(Items listed in a dataset)
|---|

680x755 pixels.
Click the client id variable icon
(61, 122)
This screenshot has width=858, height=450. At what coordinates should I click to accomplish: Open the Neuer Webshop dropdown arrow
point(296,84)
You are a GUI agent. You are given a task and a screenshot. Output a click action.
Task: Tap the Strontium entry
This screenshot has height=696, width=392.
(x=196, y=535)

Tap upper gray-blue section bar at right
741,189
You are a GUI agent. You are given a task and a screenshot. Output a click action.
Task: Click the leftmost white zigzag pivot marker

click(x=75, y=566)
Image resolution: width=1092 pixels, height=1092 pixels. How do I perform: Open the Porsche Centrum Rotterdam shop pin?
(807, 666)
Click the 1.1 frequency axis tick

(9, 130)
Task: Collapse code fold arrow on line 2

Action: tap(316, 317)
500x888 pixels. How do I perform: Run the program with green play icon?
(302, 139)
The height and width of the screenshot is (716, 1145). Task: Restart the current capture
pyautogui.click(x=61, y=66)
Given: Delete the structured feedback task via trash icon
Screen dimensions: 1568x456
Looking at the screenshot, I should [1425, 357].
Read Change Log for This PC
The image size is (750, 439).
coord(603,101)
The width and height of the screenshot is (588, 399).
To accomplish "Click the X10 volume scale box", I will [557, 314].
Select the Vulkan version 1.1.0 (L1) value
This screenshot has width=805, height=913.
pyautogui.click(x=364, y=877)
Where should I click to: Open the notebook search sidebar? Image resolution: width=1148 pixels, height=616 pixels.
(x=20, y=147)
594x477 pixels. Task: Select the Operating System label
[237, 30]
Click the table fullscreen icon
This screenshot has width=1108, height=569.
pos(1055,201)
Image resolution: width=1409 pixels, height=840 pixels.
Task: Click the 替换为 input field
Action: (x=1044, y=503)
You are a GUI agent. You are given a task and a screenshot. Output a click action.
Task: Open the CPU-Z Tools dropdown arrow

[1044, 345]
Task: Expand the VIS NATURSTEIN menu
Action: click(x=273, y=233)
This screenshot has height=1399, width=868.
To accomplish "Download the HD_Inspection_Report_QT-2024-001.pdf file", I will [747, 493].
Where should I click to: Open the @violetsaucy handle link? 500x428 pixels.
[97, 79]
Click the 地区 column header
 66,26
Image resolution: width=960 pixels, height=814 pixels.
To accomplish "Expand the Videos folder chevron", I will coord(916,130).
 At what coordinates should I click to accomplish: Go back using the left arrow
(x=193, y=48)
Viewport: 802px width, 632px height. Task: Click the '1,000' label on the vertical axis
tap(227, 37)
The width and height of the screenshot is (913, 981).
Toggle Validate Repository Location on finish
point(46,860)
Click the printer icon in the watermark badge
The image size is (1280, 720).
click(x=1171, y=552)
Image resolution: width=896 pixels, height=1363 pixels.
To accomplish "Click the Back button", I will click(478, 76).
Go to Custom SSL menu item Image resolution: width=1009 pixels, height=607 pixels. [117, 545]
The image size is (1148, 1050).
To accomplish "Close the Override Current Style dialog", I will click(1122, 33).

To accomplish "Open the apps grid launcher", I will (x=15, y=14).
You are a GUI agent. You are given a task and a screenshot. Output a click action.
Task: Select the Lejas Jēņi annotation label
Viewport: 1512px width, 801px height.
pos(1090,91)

|---|

## [What the exercise asks]
Print the data above exactly as it reads.

## [Response to the task]
680x755 pixels.
Click the client id variable icon
(61, 122)
This screenshot has width=858, height=450. At what coordinates should I click to accomplish: Open the Neuer Webshop dropdown arrow
point(296,84)
You are a GUI agent. You are given a task and a screenshot. Output a click action.
Task: Tap the Strontium entry
This screenshot has height=696, width=392.
(x=196, y=535)

Tap upper gray-blue section bar at right
741,189
You are a GUI agent. You are given a task and a screenshot. Output a click action.
Task: Click the leftmost white zigzag pivot marker

click(x=75, y=566)
Image resolution: width=1092 pixels, height=1092 pixels. How do I perform: Open the Porsche Centrum Rotterdam shop pin?
(807, 666)
Click the 1.1 frequency axis tick

(9, 130)
Task: Collapse code fold arrow on line 2

Action: tap(316, 317)
500x888 pixels. How do I perform: Run the program with green play icon?
(302, 139)
The height and width of the screenshot is (716, 1145). Task: Restart the current capture
pyautogui.click(x=61, y=66)
Given: Delete the structured feedback task via trash icon
Screen dimensions: 1568x456
Looking at the screenshot, I should [1425, 357].
Read Change Log for This PC
The image size is (750, 439).
coord(603,101)
The width and height of the screenshot is (588, 399).
To accomplish "Click the X10 volume scale box", I will [557, 314].
Select the Vulkan version 1.1.0 (L1) value
This screenshot has width=805, height=913.
pyautogui.click(x=364, y=877)
Where should I click to: Open the notebook search sidebar? Image resolution: width=1148 pixels, height=616 pixels.
(x=20, y=147)
594x477 pixels. Task: Select the Operating System label
[237, 30]
Click the table fullscreen icon
This screenshot has width=1108, height=569.
pos(1055,201)
Image resolution: width=1409 pixels, height=840 pixels.
Task: Click the 替换为 input field
Action: (x=1044, y=503)
You are a GUI agent. You are given a task and a screenshot. Output a click action.
Task: Open the CPU-Z Tools dropdown arrow

[1044, 345]
Task: Expand the VIS NATURSTEIN menu
Action: click(x=273, y=233)
This screenshot has height=1399, width=868.
To accomplish "Download the HD_Inspection_Report_QT-2024-001.pdf file", I will [747, 493].
Where should I click to: Open the @violetsaucy handle link? 500x428 pixels.
[97, 79]
Click the 地区 column header
 66,26
Image resolution: width=960 pixels, height=814 pixels.
To accomplish "Expand the Videos folder chevron", I will coord(916,130).
 At what coordinates should I click to accomplish: Go back using the left arrow
(x=193, y=48)
Viewport: 802px width, 632px height. Task: Click the '1,000' label on the vertical axis
tap(227, 37)
The width and height of the screenshot is (913, 981).
Toggle Validate Repository Location on finish
point(46,860)
Click the printer icon in the watermark badge
The image size is (1280, 720).
click(x=1171, y=552)
Image resolution: width=896 pixels, height=1363 pixels.
To accomplish "Click the Back button", I will click(478, 76).
Go to Custom SSL menu item Image resolution: width=1009 pixels, height=607 pixels. [117, 545]
The image size is (1148, 1050).
To accomplish "Close the Override Current Style dialog", I will click(1122, 33).

To accomplish "Open the apps grid launcher", I will (x=15, y=14).
You are a GUI agent. You are given a task and a screenshot. Output a click action.
Task: Select the Lejas Jēņi annotation label
Viewport: 1512px width, 801px height.
pos(1090,91)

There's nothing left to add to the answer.